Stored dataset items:
○ ○ ○ ○ ○

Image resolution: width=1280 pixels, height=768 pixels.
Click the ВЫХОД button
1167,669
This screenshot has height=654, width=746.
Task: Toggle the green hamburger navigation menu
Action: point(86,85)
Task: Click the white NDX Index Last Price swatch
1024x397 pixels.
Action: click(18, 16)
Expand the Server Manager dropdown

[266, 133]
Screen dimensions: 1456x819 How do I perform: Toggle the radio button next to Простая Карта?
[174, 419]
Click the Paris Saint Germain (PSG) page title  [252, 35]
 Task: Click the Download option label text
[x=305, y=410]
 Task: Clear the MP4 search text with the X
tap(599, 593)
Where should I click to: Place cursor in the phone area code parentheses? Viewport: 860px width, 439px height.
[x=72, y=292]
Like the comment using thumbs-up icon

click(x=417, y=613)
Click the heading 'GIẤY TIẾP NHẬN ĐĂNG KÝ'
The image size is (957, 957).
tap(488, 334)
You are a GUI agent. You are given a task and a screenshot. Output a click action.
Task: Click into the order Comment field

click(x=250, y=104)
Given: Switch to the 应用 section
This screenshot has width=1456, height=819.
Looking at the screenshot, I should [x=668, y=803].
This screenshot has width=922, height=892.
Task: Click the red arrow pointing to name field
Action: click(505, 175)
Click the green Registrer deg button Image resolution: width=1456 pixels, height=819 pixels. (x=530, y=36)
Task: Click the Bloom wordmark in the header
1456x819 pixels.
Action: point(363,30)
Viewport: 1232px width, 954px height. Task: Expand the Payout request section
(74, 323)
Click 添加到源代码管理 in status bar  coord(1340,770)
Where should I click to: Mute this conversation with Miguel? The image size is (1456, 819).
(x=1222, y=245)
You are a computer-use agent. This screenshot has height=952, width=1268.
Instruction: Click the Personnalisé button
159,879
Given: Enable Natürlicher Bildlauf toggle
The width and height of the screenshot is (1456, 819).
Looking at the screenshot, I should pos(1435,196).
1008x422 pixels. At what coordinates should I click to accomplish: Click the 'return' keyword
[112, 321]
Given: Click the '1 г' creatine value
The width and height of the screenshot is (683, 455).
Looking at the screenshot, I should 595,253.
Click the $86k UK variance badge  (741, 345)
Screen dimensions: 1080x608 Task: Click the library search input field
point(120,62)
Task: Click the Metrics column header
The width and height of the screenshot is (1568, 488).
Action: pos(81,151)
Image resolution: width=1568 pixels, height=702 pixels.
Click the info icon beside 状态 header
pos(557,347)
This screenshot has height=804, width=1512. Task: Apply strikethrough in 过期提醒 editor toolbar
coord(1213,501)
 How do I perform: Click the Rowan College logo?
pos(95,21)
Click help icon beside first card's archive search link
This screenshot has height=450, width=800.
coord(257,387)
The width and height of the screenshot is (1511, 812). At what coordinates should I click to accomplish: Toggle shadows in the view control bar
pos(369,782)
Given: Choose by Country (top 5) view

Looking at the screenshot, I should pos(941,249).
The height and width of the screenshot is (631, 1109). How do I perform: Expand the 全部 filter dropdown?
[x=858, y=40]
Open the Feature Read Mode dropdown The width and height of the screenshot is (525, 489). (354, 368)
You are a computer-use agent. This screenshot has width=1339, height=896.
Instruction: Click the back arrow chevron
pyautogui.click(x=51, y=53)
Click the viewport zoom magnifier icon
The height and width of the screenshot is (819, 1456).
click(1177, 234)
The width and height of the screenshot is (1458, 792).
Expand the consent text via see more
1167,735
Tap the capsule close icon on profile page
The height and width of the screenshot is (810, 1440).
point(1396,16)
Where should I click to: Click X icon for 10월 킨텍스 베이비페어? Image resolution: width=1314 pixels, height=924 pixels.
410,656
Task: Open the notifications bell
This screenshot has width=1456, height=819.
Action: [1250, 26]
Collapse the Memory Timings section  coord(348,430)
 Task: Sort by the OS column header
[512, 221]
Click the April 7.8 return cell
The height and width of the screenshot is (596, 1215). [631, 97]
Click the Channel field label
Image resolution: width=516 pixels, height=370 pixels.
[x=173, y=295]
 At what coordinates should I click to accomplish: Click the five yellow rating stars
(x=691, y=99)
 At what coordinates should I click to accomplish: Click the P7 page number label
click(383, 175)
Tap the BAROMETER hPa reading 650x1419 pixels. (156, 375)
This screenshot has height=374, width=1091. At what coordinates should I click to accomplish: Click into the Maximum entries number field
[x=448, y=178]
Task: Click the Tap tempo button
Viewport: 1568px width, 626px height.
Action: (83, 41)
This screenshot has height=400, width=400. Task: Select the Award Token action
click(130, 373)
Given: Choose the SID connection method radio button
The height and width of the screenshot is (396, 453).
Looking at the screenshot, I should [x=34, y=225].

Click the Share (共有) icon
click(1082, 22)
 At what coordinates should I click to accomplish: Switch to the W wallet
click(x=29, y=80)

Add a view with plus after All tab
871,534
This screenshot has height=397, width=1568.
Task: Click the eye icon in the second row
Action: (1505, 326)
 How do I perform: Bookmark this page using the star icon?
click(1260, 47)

○ ○ ○ ○ ○

# Directions for this task
Copy all the records above, swapping each "At what coordinates should I click to accomplish" for "Which point should be clicked to complete" and keeping everything else as it is.

# Written answer
Image resolution: width=1280 pixels, height=768 pixels.
Click the ВЫХОД button
1167,669
This screenshot has height=654, width=746.
Task: Toggle the green hamburger navigation menu
Action: point(86,85)
Task: Click the white NDX Index Last Price swatch
1024x397 pixels.
Action: click(18, 16)
Expand the Server Manager dropdown

[266, 133]
Screen dimensions: 1456x819 How do I perform: Toggle the radio button next to Простая Карта?
[174, 419]
Click the Paris Saint Germain (PSG) page title  [252, 35]
 Task: Click the Download option label text
[x=305, y=410]
 Task: Clear the MP4 search text with the X
tap(599, 593)
Where should I click to: Place cursor in the phone area code parentheses? Viewport: 860px width, 439px height.
[x=72, y=292]
Like the comment using thumbs-up icon

click(x=417, y=613)
Click the heading 'GIẤY TIẾP NHẬN ĐĂNG KÝ'
The image size is (957, 957).
tap(488, 334)
You are a GUI agent. You are given a task and a screenshot. Output a click action.
Task: Click into the order Comment field

click(x=250, y=104)
Given: Switch to the 应用 section
This screenshot has width=1456, height=819.
Looking at the screenshot, I should [x=668, y=803].
This screenshot has width=922, height=892.
Task: Click the red arrow pointing to name field
Action: click(505, 175)
Click the green Registrer deg button Image resolution: width=1456 pixels, height=819 pixels. (x=530, y=36)
Task: Click the Bloom wordmark in the header
1456x819 pixels.
Action: point(363,30)
Viewport: 1232px width, 954px height. Task: Expand the Payout request section
(74, 323)
Click 添加到源代码管理 in status bar  coord(1340,770)
Where should I click to: Mute this conversation with Miguel? The image size is (1456, 819).
(x=1222, y=245)
You are a computer-use agent. This screenshot has height=952, width=1268.
Instruction: Click the Personnalisé button
159,879
Given: Enable Natürlicher Bildlauf toggle
The width and height of the screenshot is (1456, 819).
Looking at the screenshot, I should pos(1435,196).
1008x422 pixels. Which point should be clicked to complete: Click the 'return' keyword
[112, 321]
Given: Click the '1 г' creatine value
The width and height of the screenshot is (683, 455).
Looking at the screenshot, I should 595,253.
Click the $86k UK variance badge  (741, 345)
Screen dimensions: 1080x608 Task: Click the library search input field
point(120,62)
Task: Click the Metrics column header
The width and height of the screenshot is (1568, 488).
Action: pos(81,151)
Image resolution: width=1568 pixels, height=702 pixels.
Click the info icon beside 状态 header
pos(557,347)
This screenshot has height=804, width=1512. Task: Apply strikethrough in 过期提醒 editor toolbar
coord(1213,501)
 How do I perform: Click the Rowan College logo?
pos(95,21)
Click help icon beside first card's archive search link
This screenshot has height=450, width=800.
coord(257,387)
The width and height of the screenshot is (1511, 812). Which point should be clicked to complete: Toggle shadows in the view control bar
pos(369,782)
Given: Choose by Country (top 5) view

Looking at the screenshot, I should pos(941,249).
The height and width of the screenshot is (631, 1109). How do I perform: Expand the 全部 filter dropdown?
[x=858, y=40]
Open the Feature Read Mode dropdown The width and height of the screenshot is (525, 489). (354, 368)
You are a computer-use agent. This screenshot has width=1339, height=896.
Instruction: Click the back arrow chevron
pyautogui.click(x=51, y=53)
Click the viewport zoom magnifier icon
The height and width of the screenshot is (819, 1456).
click(1177, 234)
The width and height of the screenshot is (1458, 792).
Expand the consent text via see more
1167,735
Tap the capsule close icon on profile page
The height and width of the screenshot is (810, 1440).
point(1396,16)
Where should I click to: Click X icon for 10월 킨텍스 베이비페어? Image resolution: width=1314 pixels, height=924 pixels.
410,656
Task: Open the notifications bell
This screenshot has width=1456, height=819.
Action: [1250, 26]
Collapse the Memory Timings section  coord(348,430)
 Task: Sort by the OS column header
[512, 221]
Click the April 7.8 return cell
The height and width of the screenshot is (596, 1215). [631, 97]
Click the Channel field label
Image resolution: width=516 pixels, height=370 pixels.
[x=173, y=295]
 Which point should be clicked to complete: Click the five yellow rating stars
(x=691, y=99)
 Which point should be clicked to complete: Click the P7 page number label
click(383, 175)
Tap the BAROMETER hPa reading 650x1419 pixels. (156, 375)
This screenshot has height=374, width=1091. Which point should be clicked to complete: Click into the Maximum entries number field
[x=448, y=178]
Task: Click the Tap tempo button
Viewport: 1568px width, 626px height.
Action: (83, 41)
This screenshot has height=400, width=400. Task: Select the Award Token action
click(130, 373)
Given: Choose the SID connection method radio button
The height and width of the screenshot is (396, 453).
Looking at the screenshot, I should [x=34, y=225].

Click the Share (共有) icon
click(1082, 22)
 Which point should be clicked to complete: Switch to the W wallet
click(x=29, y=80)

Add a view with plus after All tab
871,534
This screenshot has height=397, width=1568.
Task: Click the eye icon in the second row
Action: (1505, 326)
 How do I perform: Bookmark this page using the star icon?
click(1260, 47)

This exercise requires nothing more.